INNE OLIMPIJSKIE DOŚWIADCZENIA
Obydwie reprezentacje posiadają zupełnie inne doświadczenia związane z rozgrywaniem najważniejszych meczów na igrzyskach olimpijskich. Amerykanki staną bowiem przed szansą na obronę olimpijskiego złota wywalczonego przed trzema laty w Tokio, a jednocześnie szansą na drugie złoto, bowiem w swoim dorobku posiadają tylko jeden złoty medal. Niemniej jednak ekipa zza oceanu posiada doświadczenie w rozgrywaniu batalii o stawkę na turniejach rangi olimpijskiej. Na swoim koncie posiadają trzy złota, z czego dwa z 2008 i 2012 roku. Legitymują się także dwoma brązowymi krążkami, a jeden wywalczyły przed ośmioma laty w Rio de Janeiro. Obycia zatem podopiecznym trenera Karcha Kiralyego znacznie nie brakuje.

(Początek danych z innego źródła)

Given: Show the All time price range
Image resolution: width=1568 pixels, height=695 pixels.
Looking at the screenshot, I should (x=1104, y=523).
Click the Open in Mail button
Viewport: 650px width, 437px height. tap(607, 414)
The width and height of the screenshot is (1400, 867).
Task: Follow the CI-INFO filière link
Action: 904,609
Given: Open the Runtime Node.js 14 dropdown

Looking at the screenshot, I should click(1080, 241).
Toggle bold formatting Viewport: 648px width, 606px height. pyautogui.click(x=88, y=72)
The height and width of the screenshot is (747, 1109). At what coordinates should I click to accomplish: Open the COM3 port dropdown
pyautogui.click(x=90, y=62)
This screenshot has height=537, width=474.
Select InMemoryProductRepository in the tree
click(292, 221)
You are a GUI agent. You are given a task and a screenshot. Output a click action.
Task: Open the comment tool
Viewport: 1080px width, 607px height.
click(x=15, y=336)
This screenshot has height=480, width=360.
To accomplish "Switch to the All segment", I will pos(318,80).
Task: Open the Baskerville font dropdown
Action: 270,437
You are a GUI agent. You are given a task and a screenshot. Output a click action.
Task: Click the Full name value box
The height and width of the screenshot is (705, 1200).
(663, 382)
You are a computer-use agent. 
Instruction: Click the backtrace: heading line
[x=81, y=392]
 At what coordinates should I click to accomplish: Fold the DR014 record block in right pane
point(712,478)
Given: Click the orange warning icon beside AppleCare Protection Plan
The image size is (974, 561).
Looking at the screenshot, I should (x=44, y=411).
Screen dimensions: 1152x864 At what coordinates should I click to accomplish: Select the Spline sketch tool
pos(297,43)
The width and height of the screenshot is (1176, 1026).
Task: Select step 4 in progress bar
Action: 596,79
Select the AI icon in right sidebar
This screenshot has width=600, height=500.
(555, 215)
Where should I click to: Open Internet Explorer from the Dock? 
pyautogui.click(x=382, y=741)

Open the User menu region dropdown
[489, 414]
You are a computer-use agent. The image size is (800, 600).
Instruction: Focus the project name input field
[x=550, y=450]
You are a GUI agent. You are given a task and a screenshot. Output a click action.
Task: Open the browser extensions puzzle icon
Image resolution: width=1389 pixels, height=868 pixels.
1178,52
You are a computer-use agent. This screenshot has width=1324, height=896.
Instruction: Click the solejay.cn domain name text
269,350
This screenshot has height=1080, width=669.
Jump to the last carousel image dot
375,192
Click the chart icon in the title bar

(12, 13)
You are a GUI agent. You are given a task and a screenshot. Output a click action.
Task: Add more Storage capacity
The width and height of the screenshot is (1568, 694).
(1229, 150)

Inaczej sprawy się mają w przypadku włoskiej drużyny, która po raz pierwszy w historii nie tylko przystąpi do finału igrzysk olimpijskich, ale zarazem po raz pierwszy grać będzie o medal tego turnieju. Na sześć dotychczasowych imprez siatkarki z Półwyspu Apenińskiego nie miały jeszcze okazji grać w najlepszej czwórce. ‘Siódemka’ jednak okazała się szczęśliwa. Włoszki legitymują się na tyle dużą siatkarsko klasą, że nie wydaje się, by finał miał je przytłamsić. Tym bardziej przecież, że jeszcze niedawno zawodniczki z Włoch sięgnęły po mistrzostwo Ligi Narodów, a przed dwoma laty po brązowy medal mistrzostw świata. Trener Julio Velasco w krótkim czasie złożył kompletny zespół, a przypomnijmy, że obejmował go jeszcze w tym roku.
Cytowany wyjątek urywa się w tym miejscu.